* **Exercise**
Render every line of the listing below as a JSON array of strings, one string per line, with blank lines omitted.

[Stored data]
· · · ·

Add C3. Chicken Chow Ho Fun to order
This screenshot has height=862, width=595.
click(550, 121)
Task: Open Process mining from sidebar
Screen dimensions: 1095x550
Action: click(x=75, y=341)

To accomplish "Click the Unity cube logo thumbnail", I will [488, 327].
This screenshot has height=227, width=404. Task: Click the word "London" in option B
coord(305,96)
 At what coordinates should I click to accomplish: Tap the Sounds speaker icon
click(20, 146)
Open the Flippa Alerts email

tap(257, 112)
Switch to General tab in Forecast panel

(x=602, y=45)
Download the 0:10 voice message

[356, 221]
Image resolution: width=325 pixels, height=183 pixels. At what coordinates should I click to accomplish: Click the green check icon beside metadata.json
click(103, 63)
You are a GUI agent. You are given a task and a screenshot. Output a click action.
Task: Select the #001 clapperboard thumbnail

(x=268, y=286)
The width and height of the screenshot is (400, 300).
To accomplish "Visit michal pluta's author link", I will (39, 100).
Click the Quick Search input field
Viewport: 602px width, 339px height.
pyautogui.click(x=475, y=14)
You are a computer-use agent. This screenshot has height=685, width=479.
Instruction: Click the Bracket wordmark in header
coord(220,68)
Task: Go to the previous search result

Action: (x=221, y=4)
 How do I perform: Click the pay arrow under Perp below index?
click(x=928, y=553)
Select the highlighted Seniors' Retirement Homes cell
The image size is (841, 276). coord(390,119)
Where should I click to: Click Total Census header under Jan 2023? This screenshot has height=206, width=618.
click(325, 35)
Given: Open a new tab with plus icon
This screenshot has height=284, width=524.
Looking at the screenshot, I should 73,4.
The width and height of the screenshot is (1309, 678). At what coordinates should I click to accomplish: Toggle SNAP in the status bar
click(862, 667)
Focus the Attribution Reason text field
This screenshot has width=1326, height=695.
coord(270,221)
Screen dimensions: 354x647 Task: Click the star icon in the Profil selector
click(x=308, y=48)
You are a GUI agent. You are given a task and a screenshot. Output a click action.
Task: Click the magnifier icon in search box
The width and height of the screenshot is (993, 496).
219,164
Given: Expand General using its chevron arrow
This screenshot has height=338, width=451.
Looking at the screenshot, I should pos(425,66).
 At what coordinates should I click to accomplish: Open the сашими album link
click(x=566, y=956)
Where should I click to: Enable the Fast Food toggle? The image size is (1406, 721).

· · · ·

* **Response below**
[
  "Add C3. Chicken Chow Ho Fun to order",
  "This screenshot has height=862, width=595.",
  "click(550, 121)",
  "Task: Open Process mining from sidebar",
  "Screen dimensions: 1095x550",
  "Action: click(x=75, y=341)",
  "To accomplish \"Click the Unity cube logo thumbnail\", I will [488, 327].",
  "This screenshot has height=227, width=404. Task: Click the word \"London\" in option B",
  "coord(305,96)",
  " At what coordinates should I click to accomplish: Tap the Sounds speaker icon",
  "click(20, 146)",
  "Open the Flippa Alerts email",
  "tap(257, 112)",
  "Switch to General tab in Forecast panel",
  "(x=602, y=45)",
  "Download the 0:10 voice message",
  "[356, 221]",
  "Image resolution: width=325 pixels, height=183 pixels. At what coordinates should I click to accomplish: Click the green check icon beside metadata.json",
  "click(103, 63)",
  "You are a GUI agent. You are given a task and a screenshot. Output a click action.",
  "Task: Select the #001 clapperboard thumbnail",
  "(x=268, y=286)",
  "The width and height of the screenshot is (400, 300).",
  "To accomplish \"Visit michal pluta's author link\", I will (39, 100).",
  "Click the Quick Search input field",
  "Viewport: 602px width, 339px height.",
  "pyautogui.click(x=475, y=14)",
  "You are a computer-use agent. This screenshot has height=685, width=479.",
  "Instruction: Click the Bracket wordmark in header",
  "coord(220,68)",
  "Task: Go to the previous search result",
  "Action: (x=221, y=4)",
  " How do I perform: Click the pay arrow under Perp below index?",
  "click(x=928, y=553)",
  "Select the highlighted Seniors' Retirement Homes cell",
  "The image size is (841, 276). coord(390,119)",
  "Where should I click to: Click Total Census header under Jan 2023? This screenshot has height=206, width=618.",
  "click(325, 35)",
  "Given: Open a new tab with plus icon",
  "This screenshot has height=284, width=524.",
  "Looking at the screenshot, I should 73,4.",
  "The width and height of the screenshot is (1309, 678). At what coordinates should I click to accomplish: Toggle SNAP in the status bar",
  "click(862, 667)",
  "Focus the Attribution Reason text field",
  "This screenshot has width=1326, height=695.",
  "coord(270,221)",
  "Screen dimensions: 354x647 Task: Click the star icon in the Profil selector",
  "click(x=308, y=48)",
  "You are a GUI agent. You are given a task and a screenshot. Output a click action.",
  "Task: Click the magnifier icon in search box",
  "The width and height of the screenshot is (993, 496).",
  "219,164",
  "Given: Expand General using its chevron arrow",
  "This screenshot has height=338, width=451.",
  "Looking at the screenshot, I should pos(425,66).",
  " At what coordinates should I click to accomplish: Open the сашими album link",
  "click(x=566, y=956)",
  "Where should I click to: Enable the Fast Food toggle? The image size is (1406, 721)."
]